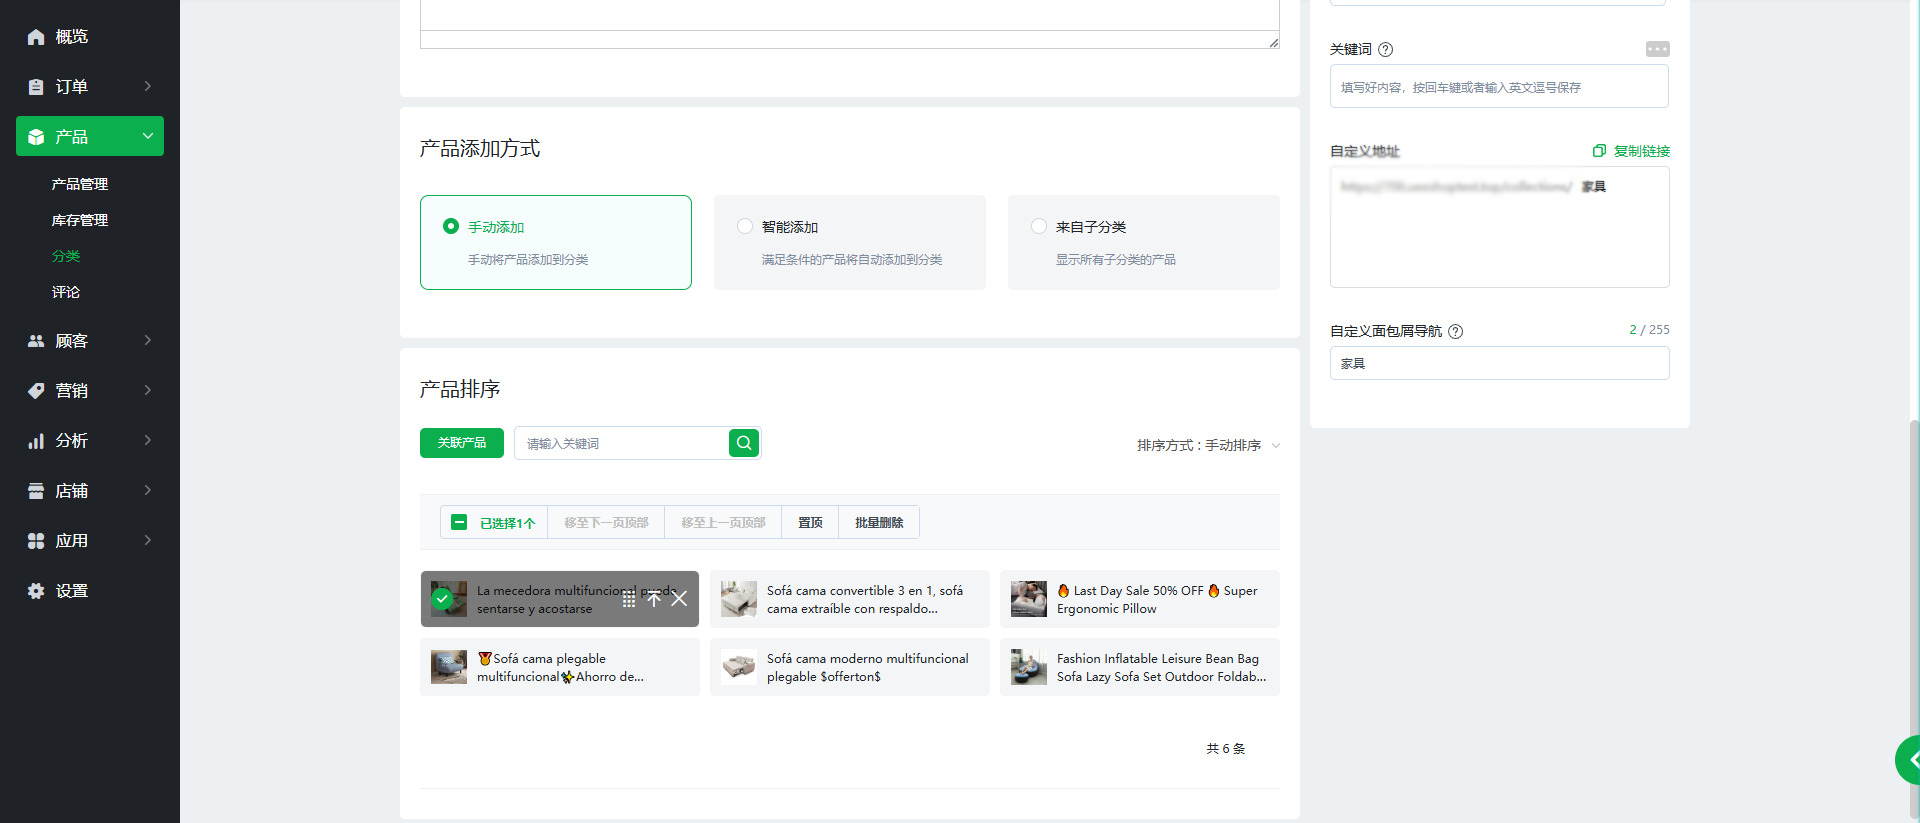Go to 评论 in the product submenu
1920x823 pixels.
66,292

════════════════

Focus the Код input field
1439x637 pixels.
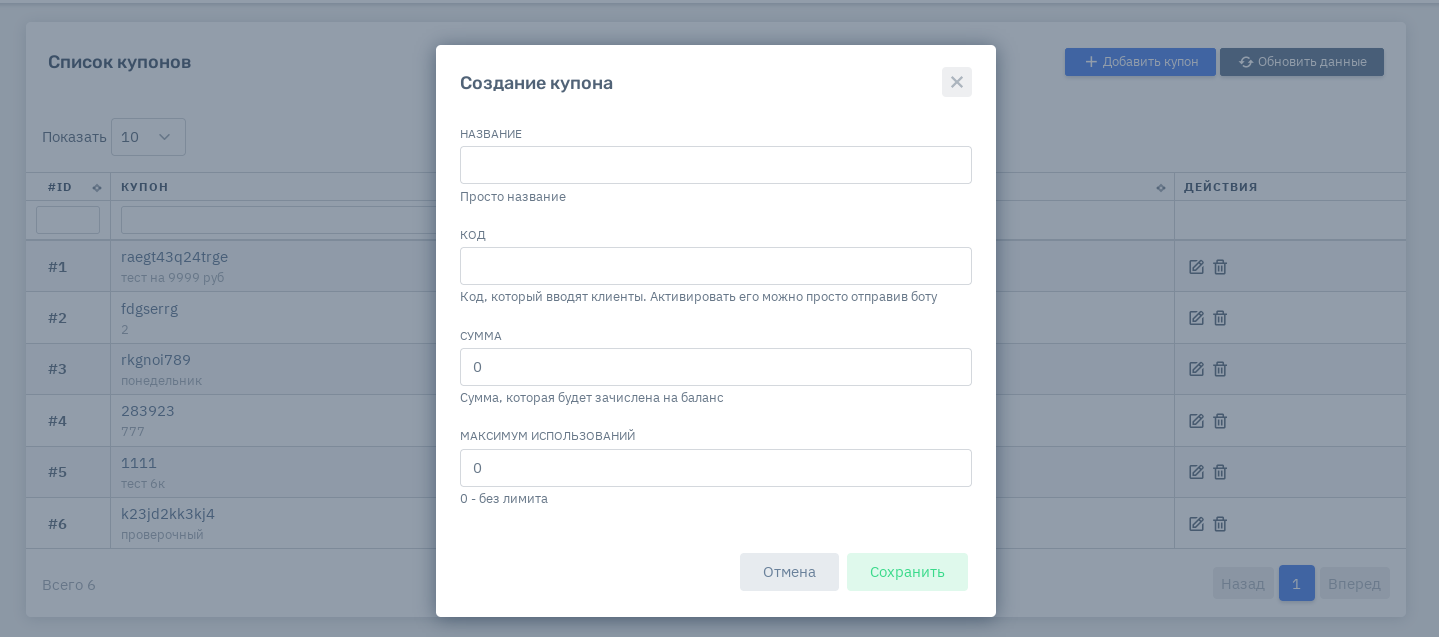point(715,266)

════════════════

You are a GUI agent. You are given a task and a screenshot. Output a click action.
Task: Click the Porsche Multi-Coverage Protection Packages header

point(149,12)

════════════════

Task brief — Copy out the data from the line that has "You are a GUI" through the line that has "point(149,12)", keeping every line, the requests included. Shift each coordinate in the answers up by 144.

Exercise answer —
You are a GUI agent. You are given a task and a screenshot. Output a click action.
Task: Click the Porsche Multi-Coverage Protection Packages header

point(293,156)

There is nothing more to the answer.